Basically, I felt like I was standing on top of a mountain wearing a backpack full of hundred dollar bills.

I smiled and fired off the email before closing my laptop with a snap.

It was the job I wanted the most — Project Homestead. I’d need to put together a plan to prep, and I was grateful that the box of my teaching materials had already come from Jackson. I had my old textbooks and lesson plans and was ready to jump in, ready to get my head back in the game after so long off.

See, I’d only worked for a year out of college. When Jimmy and I got engaged over the summer, he urged me to quit so I could plan the wedding. Even before we were engaged, he made more than enough to cover our expenses, told me to hang onto whatever I earned teaching. That it was ‘my money.’ And thank God for that — I didn’t know how else I would have made it on my own once everything fell apart.

I’d always thought he just wanted to take care of me. It made me feel safe and cared for that he didn’t want me to worry about money. But looking back, I think he was just placating me, spoiling me like he would a child to keep me quiet and happy.

Everything looking back felt like a lie — I didn’t trust that a single thing he’d ever said to me was genuine. That every look was with the knowledge that I wasn’t his only girl, just his regular girl. That he’d been running around on me forever, and somehow, everyone knew except me. A spectacular show, that’s what it was. Once I found out, they all said that it was none of their business, that they didn’t want to intrude.

Southern manners, my ass.

In their defense, he seemed to have a regular set of girls — including my childhood best friend — and all of them knew about me. He never took them in public. It was all very discreet, nothing more than whispers and rumors. My best friend Brooke didn’t even know. Because God knew if she did, she’d have told me in an instant.
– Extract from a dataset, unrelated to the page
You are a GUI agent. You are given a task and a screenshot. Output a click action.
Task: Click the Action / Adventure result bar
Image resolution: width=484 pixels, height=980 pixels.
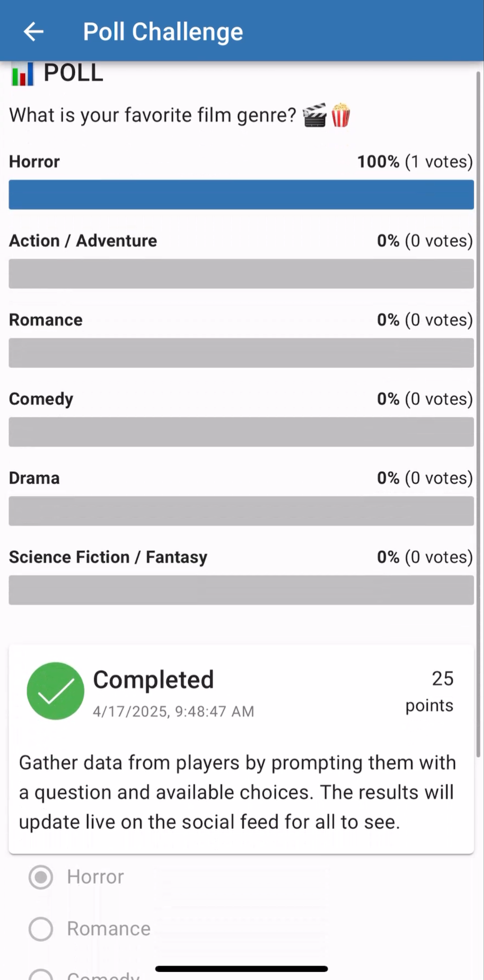point(241,274)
No, Jimmy was smart about it. And I was a fool for never questioning a thing he did.

I sighed and climbed out of bed, trying to push my thoughts away and focus on now. Now was so much easier. Simpler.
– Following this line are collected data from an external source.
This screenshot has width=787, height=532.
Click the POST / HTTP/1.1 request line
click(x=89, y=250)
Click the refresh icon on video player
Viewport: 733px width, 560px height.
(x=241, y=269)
Now was a sexy boy toy. Now was Manhattan and Central Park and a job interview. A job interview I needed to pick out an outfit for.

I was elbow deep in business casual when my phone rang on my bed. I smiled when I scooped it up and found a picture of Brooke giving me moose ears and a kissy face.

I answered and held the phone in place with my shoulder. “Hey, Brookie.”

“Hey, Maggieboo. You free?”

“These days? Always. How are you?”

“Good. Just missing you. How’s New York treating you?”

“Pretty brilliantly. I kind of had an amazing day.” I held up a button-down to judge its worth. You can do better. I tossed it back in the pile.

“Tell me about your exciting adventures because I’ve got nothin’ to report except that I ran into Richard Peck at Joe’s bar. Remember how hot he used to be?”

“Uh, yeah. Everybody wanted some Dick.”

She snickered. “With a name like Dick Peck, you’d think he would’ve had a hard time getting laid. But I’m not even sure if he can see his junk without a mirror, never mind use it for pleasuring the ladies.”

A cackle shot out of me. “Oh, my God, Brooke.”

“Seriously, I watched him eat a twenty-ounce ribeye, a basket of onion rings, a side of chili fries, a giant piece of chocolate cake, and I think he drank a case of beer. The guy’s a mammoth.”